**PROBLEM STATEMENT**
Put each line of the entries below into a JSON list of strings, one string per line, leaving out blank lines.

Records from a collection
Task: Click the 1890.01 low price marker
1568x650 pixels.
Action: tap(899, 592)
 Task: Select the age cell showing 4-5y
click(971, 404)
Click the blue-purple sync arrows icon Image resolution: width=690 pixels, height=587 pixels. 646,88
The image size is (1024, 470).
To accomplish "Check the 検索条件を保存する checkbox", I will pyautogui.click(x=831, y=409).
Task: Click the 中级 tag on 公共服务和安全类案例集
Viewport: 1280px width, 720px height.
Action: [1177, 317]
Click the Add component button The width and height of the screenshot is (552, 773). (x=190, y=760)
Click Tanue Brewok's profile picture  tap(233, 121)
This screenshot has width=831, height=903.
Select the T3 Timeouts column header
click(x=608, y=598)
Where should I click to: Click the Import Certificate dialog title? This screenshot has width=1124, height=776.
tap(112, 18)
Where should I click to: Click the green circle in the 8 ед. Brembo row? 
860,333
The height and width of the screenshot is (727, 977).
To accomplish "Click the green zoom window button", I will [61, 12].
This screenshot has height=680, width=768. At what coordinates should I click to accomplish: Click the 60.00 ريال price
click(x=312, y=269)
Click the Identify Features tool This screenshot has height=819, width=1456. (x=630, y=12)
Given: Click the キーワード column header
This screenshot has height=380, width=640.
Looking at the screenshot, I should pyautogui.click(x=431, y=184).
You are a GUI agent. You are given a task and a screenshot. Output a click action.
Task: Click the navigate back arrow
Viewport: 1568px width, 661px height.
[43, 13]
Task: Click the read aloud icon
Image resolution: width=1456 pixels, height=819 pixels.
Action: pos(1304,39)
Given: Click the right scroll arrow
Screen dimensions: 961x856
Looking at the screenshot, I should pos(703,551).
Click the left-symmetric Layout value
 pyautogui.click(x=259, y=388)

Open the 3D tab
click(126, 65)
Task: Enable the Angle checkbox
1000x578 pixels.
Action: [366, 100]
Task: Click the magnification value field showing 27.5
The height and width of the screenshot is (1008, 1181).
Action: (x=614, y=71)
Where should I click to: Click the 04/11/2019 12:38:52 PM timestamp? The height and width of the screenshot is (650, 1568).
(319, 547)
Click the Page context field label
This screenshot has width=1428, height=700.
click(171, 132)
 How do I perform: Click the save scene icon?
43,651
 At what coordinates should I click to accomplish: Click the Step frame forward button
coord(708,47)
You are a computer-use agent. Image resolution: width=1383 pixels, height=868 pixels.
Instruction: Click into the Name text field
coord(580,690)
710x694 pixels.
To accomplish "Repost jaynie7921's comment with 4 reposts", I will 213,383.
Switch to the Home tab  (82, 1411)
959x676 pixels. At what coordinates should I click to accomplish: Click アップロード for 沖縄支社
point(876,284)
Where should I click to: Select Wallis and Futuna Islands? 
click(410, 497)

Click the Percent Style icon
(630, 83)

**TASK OUTPUT**
[
  "Task: Click the 1890.01 low price marker",
  "1568x650 pixels.",
  "Action: tap(899, 592)",
  " Task: Select the age cell showing 4-5y",
  "click(971, 404)",
  "Click the blue-purple sync arrows icon Image resolution: width=690 pixels, height=587 pixels. 646,88",
  "The image size is (1024, 470).",
  "To accomplish \"Check the 検索条件を保存する checkbox\", I will pyautogui.click(x=831, y=409).",
  "Task: Click the 中级 tag on 公共服务和安全类案例集",
  "Viewport: 1280px width, 720px height.",
  "Action: [1177, 317]",
  "Click the Add component button The width and height of the screenshot is (552, 773). (x=190, y=760)",
  "Click Tanue Brewok's profile picture  tap(233, 121)",
  "This screenshot has width=831, height=903.",
  "Select the T3 Timeouts column header",
  "click(x=608, y=598)",
  "Where should I click to: Click the Import Certificate dialog title? This screenshot has width=1124, height=776.",
  "tap(112, 18)",
  "Where should I click to: Click the green circle in the 8 ед. Brembo row? ",
  "860,333",
  "The height and width of the screenshot is (727, 977).",
  "To accomplish \"Click the green zoom window button\", I will [61, 12].",
  "This screenshot has height=680, width=768. At what coordinates should I click to accomplish: Click the 60.00 ريال price",
  "click(x=312, y=269)",
  "Click the Identify Features tool This screenshot has height=819, width=1456. (x=630, y=12)",
  "Given: Click the キーワード column header",
  "This screenshot has height=380, width=640.",
  "Looking at the screenshot, I should pyautogui.click(x=431, y=184).",
  "You are a GUI agent. You are given a task and a screenshot. Output a click action.",
  "Task: Click the navigate back arrow",
  "Viewport: 1568px width, 661px height.",
  "[43, 13]",
  "Task: Click the read aloud icon",
  "Image resolution: width=1456 pixels, height=819 pixels.",
  "Action: pos(1304,39)",
  "Given: Click the right scroll arrow",
  "Screen dimensions: 961x856",
  "Looking at the screenshot, I should pos(703,551).",
  "Click the left-symmetric Layout value",
  " pyautogui.click(x=259, y=388)",
  "Open the 3D tab",
  "click(126, 65)",
  "Task: Enable the Angle checkbox",
  "1000x578 pixels.",
  "Action: [366, 100]",
  "Task: Click the magnification value field showing 27.5",
  "The height and width of the screenshot is (1008, 1181).",
  "Action: (x=614, y=71)",
  "Where should I click to: Click the 04/11/2019 12:38:52 PM timestamp? The height and width of the screenshot is (650, 1568).",
  "(319, 547)",
  "Click the Page context field label",
  "This screenshot has width=1428, height=700.",
  "click(171, 132)",
  " How do I perform: Click the save scene icon?",
  "43,651",
  " At what coordinates should I click to accomplish: Click the Step frame forward button",
  "coord(708,47)",
  "You are a computer-use agent. Image resolution: width=1383 pixels, height=868 pixels.",
  "Instruction: Click into the Name text field",
  "coord(580,690)",
  "710x694 pixels.",
  "To accomplish \"Repost jaynie7921's comment with 4 reposts\", I will 213,383.",
  "Switch to the Home tab  (82, 1411)",
  "959x676 pixels. At what coordinates should I click to accomplish: Click アップロード for 沖縄支社",
  "point(876,284)",
  "Where should I click to: Select Wallis and Futuna Islands? ",
  "click(410, 497)",
  "Click the Percent Style icon",
  "(630, 83)"
]